Страстная неделя — страница 61 из 129

— Это Бабеф! — воскликнул Бернар, и собеседник его утвердительно кивнул головой. Оба путника надолго замолчали, погрузившись в раздумье о далеком и близком. Эти общие воспоминания-мечты сближали их вопреки разнице лет в четыре десятка. Оба они — и молодой развозчик шерсти, и старик, бывший член Конвента, — возможно каждый по-своему, ощущали глубокую связь, существующую между шерстяной промышленностью и разведением тонкорунных овец, улучшением лугов и стараниями патриотов, которые столь прозорливо и столь безошибочно видели, в чем состоят интересы Франции.

День уже клонился к закату, солнце расплывчатым диском катилось вслед за путниками слева от дороги к горизонту, временами исчезая за завесой тумана. Дорога шла по гребню плато, вдоль небольших деревушек, а там, внизу, параллельно дороге, тянулась уже подернутая сумраком долина Малой Терэны; последние багряные отблески окрашивали гладь реки, и, даже когда солнце зашло, еще долго розовела вода, словно покрытая лаком. А крестьяне все продолжали выбирать камни из рыжей земли и складывать их в кучи.

Вдруг господин Жубер заговорил, как бы думая вслух:

— Наполеон… при всех преступлениях Наполеона — Наполеона, вернувшего эмигрантов, Наполеона, совершившего все то, что привело его к гибели, при всем том… видишь ли, надо признать, что Наполеон в той области, о которой мы с тобой говорим, претворял в жизнь наши старинные мечты — конечно лишь потому, что этого требовала его политика континентальной блокады… и все же он многое понимал, он покровительствовал суконной промышленности, велел выписывать из Испании баранов-производителей, отличал людей, старавшихся преобразить землю и улучшить поголовье скота… поощрял изобретателей машин, облегчил въезд английских мастеров… Тем не менее мы имели достаточно веские причины устраивать против него заговоры: эти вечные войны, эта тирания… Твой отец — да и Бабеф — поначалу был против Робеспьера… потом открыто, перед термидорианцами… он сказал, он признал его, он боролся за Конституцию девяносто третьего года, за дело Робеспьера… А теперь мы… Ведь теперь Бонапарт, сваливший Бурбонов, уже не тот Бонапарт, понимаешь? И то, что мы будем предлагать народу…

— Вы не можете так думать всерьез!.. — воскликнул Бернар.

— Однако это так, сынок.
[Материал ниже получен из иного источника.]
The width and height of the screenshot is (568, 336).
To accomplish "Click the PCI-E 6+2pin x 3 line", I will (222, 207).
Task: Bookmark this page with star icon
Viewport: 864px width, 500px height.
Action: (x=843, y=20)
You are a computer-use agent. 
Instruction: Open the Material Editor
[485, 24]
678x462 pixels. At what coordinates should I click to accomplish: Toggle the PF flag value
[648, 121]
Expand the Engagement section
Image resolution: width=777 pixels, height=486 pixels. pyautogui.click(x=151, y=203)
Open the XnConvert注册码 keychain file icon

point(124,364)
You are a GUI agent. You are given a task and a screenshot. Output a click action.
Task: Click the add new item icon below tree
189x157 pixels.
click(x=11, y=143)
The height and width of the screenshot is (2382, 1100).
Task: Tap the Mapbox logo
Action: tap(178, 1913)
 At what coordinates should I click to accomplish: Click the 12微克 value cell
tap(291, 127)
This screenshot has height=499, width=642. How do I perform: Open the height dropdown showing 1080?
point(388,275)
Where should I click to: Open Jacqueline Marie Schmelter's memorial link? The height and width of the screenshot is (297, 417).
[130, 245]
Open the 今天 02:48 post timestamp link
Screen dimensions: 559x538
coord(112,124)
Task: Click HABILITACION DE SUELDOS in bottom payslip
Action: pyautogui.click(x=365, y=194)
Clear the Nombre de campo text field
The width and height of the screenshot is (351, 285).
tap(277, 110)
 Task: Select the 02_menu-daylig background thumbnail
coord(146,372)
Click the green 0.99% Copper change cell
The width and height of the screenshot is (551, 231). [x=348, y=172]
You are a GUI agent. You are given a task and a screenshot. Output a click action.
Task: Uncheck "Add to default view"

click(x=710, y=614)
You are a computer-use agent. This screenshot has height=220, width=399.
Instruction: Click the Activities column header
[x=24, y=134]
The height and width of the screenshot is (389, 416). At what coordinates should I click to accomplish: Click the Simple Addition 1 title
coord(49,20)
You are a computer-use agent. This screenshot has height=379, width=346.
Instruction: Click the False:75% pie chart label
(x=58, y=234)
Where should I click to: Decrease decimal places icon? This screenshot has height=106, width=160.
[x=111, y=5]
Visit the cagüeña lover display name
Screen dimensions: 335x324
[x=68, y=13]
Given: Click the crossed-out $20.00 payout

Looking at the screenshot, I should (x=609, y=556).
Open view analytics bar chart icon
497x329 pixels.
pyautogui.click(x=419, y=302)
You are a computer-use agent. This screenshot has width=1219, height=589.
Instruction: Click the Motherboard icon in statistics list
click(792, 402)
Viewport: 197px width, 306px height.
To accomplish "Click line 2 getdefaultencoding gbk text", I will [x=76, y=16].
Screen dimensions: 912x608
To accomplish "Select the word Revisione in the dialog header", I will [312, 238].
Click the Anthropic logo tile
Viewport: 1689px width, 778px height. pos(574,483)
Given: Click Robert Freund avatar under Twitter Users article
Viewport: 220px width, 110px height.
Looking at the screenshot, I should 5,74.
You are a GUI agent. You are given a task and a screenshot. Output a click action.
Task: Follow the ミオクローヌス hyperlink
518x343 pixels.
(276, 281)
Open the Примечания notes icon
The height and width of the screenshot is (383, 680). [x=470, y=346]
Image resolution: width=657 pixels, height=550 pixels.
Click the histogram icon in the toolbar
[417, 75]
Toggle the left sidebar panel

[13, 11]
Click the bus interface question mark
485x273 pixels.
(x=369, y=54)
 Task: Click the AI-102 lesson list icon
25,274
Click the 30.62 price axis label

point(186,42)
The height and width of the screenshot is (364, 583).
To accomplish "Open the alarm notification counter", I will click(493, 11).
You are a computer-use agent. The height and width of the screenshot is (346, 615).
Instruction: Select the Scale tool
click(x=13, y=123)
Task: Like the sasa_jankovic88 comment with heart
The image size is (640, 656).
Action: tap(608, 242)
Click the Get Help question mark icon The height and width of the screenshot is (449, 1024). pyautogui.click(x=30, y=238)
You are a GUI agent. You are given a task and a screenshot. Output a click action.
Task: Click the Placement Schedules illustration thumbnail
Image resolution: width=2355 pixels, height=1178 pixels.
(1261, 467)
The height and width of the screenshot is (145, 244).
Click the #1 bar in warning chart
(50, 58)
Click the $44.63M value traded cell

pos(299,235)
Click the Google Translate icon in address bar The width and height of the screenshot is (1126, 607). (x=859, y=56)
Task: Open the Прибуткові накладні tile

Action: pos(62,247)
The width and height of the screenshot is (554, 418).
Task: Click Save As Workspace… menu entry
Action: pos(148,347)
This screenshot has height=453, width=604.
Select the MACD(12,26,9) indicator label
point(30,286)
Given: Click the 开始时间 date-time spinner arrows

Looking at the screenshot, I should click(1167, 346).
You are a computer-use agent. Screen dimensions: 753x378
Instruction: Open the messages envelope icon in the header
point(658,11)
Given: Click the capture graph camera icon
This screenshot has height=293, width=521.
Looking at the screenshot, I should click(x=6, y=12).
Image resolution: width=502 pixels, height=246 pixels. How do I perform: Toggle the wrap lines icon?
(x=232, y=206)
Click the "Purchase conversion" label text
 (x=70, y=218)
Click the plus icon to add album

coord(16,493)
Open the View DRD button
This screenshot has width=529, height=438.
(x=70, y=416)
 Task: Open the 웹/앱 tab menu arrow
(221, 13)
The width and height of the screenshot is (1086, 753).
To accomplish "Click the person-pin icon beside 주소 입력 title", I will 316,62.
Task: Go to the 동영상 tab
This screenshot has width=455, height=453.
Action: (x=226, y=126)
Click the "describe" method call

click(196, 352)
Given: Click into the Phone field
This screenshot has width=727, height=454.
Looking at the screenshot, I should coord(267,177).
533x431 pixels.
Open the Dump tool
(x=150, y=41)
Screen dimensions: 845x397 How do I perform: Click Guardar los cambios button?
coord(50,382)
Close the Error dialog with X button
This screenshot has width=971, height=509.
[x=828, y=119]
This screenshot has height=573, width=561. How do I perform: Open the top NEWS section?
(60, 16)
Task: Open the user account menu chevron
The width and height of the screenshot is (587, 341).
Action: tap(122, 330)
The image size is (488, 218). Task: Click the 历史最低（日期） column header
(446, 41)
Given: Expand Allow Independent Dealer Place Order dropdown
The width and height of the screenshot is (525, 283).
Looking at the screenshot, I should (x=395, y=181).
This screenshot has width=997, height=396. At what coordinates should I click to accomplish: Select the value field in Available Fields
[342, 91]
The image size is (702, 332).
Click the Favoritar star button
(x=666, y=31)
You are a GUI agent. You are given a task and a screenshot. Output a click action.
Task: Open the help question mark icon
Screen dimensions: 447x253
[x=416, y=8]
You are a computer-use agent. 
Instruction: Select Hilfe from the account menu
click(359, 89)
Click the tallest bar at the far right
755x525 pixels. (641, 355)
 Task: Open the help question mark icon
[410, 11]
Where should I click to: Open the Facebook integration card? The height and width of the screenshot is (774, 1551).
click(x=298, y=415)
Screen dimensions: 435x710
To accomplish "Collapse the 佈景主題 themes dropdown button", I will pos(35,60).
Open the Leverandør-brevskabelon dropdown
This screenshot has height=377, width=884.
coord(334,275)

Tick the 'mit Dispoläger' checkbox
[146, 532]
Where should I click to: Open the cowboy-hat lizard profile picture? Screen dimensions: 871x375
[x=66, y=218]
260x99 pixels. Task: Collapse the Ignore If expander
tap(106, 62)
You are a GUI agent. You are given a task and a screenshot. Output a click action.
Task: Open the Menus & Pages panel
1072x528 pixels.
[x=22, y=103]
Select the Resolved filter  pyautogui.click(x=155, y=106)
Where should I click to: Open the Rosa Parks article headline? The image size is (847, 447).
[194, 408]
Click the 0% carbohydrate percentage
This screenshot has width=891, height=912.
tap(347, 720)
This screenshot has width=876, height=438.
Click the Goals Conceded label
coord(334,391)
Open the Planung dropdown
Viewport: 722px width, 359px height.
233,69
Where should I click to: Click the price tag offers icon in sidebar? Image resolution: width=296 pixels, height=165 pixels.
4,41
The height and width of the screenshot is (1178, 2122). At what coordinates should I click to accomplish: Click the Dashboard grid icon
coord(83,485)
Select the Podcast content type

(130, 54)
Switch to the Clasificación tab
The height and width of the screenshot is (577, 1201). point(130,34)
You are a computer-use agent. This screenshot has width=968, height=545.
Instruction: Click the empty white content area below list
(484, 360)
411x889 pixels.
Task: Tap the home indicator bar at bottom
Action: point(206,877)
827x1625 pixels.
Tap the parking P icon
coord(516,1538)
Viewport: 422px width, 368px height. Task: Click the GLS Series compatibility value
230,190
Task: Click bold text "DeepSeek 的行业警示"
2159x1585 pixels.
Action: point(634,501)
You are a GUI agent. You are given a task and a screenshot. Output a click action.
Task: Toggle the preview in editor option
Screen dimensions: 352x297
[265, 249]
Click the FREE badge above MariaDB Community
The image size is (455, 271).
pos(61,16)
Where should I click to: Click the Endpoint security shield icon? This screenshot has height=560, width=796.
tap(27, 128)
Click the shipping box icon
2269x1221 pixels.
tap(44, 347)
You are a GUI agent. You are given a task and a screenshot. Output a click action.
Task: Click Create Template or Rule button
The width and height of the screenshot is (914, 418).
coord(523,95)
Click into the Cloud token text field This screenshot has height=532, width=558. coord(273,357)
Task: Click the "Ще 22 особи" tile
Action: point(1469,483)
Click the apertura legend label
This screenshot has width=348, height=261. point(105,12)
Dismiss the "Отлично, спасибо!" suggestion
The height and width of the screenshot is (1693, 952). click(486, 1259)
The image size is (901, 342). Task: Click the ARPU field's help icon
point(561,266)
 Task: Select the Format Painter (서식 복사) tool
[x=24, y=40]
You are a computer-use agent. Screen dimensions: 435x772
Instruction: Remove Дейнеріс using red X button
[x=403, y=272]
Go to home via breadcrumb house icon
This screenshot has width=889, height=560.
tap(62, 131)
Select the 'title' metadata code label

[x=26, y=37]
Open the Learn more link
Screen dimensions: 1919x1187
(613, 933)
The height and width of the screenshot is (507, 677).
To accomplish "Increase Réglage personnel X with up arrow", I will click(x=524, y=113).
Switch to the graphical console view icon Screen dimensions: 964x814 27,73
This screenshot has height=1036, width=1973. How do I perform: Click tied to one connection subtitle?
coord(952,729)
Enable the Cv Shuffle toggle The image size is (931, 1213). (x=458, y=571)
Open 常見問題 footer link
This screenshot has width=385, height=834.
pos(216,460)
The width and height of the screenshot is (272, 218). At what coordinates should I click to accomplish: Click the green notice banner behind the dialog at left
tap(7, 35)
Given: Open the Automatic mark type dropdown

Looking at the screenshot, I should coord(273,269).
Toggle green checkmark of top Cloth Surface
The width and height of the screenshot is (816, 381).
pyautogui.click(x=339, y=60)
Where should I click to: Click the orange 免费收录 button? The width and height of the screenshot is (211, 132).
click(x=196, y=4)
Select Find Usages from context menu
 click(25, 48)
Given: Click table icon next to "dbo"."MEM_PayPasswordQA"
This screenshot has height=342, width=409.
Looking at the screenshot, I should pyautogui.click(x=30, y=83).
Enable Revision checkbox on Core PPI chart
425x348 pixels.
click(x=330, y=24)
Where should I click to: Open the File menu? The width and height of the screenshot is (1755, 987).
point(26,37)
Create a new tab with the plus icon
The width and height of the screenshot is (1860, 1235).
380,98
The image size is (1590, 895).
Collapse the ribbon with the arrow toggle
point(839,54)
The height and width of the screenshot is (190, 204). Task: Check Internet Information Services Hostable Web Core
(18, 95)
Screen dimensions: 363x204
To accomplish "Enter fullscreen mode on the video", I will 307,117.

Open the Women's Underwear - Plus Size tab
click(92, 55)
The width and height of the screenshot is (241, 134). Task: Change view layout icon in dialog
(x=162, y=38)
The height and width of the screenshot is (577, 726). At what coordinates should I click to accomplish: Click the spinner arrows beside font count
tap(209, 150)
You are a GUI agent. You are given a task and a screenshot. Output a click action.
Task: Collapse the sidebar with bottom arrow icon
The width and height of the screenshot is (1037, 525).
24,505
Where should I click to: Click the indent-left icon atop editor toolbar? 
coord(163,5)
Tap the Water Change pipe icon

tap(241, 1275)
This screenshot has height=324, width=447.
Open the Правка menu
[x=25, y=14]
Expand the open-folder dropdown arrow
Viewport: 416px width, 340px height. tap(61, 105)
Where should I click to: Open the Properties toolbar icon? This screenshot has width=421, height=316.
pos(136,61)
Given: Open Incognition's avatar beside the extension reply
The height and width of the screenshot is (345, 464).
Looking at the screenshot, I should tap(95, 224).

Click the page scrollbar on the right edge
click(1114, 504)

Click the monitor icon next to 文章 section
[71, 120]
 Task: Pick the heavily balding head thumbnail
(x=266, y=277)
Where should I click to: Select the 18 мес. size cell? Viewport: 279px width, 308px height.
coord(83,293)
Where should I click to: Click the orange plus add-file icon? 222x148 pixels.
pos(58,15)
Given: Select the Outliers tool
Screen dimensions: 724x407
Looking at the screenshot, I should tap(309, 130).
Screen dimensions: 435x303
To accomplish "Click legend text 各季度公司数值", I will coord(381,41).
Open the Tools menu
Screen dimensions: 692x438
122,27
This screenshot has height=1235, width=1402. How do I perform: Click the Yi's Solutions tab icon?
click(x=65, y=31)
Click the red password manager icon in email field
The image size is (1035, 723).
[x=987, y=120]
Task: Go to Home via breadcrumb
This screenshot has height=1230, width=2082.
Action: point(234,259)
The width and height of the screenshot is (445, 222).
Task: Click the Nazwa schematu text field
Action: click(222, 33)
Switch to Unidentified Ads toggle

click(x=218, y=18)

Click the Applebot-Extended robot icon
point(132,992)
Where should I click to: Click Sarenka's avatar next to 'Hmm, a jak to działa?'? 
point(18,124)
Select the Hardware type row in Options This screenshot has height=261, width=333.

Подобно Бабефу…

— Но Робеспьер тогда уже умер! Он был только знаменем. А Бонапарт жив!..

— Он жив и именно поэтому может принести нашему делу больше пользы, нежели мертвый. У него армия. Армия, очистившая себя от аристократов. Необходимо превратить ее в народную армию, объединить народ и армию… Не гляди на меня так, я еще не сошел с ума. А известно ли тебе, что неделю назад союзники в Вене торжественно лишили Бонапарта всех прав и объявили его вне закона? Новость эта прибыла в Париж одновременно с Маленьким Капралом. Понимаешь, что это значит? Снова девяносто второй год, родина в опасности, чужеземные армии угрожают нашим границам, и, как тогда, победа зависит от народа: или народная война, или измена. Неужели ты не видишь, что вновь начинается Революция? Мы продолжаем ее с того, на чем остановился Максимилиан, только с учетом опыта прошедших лет…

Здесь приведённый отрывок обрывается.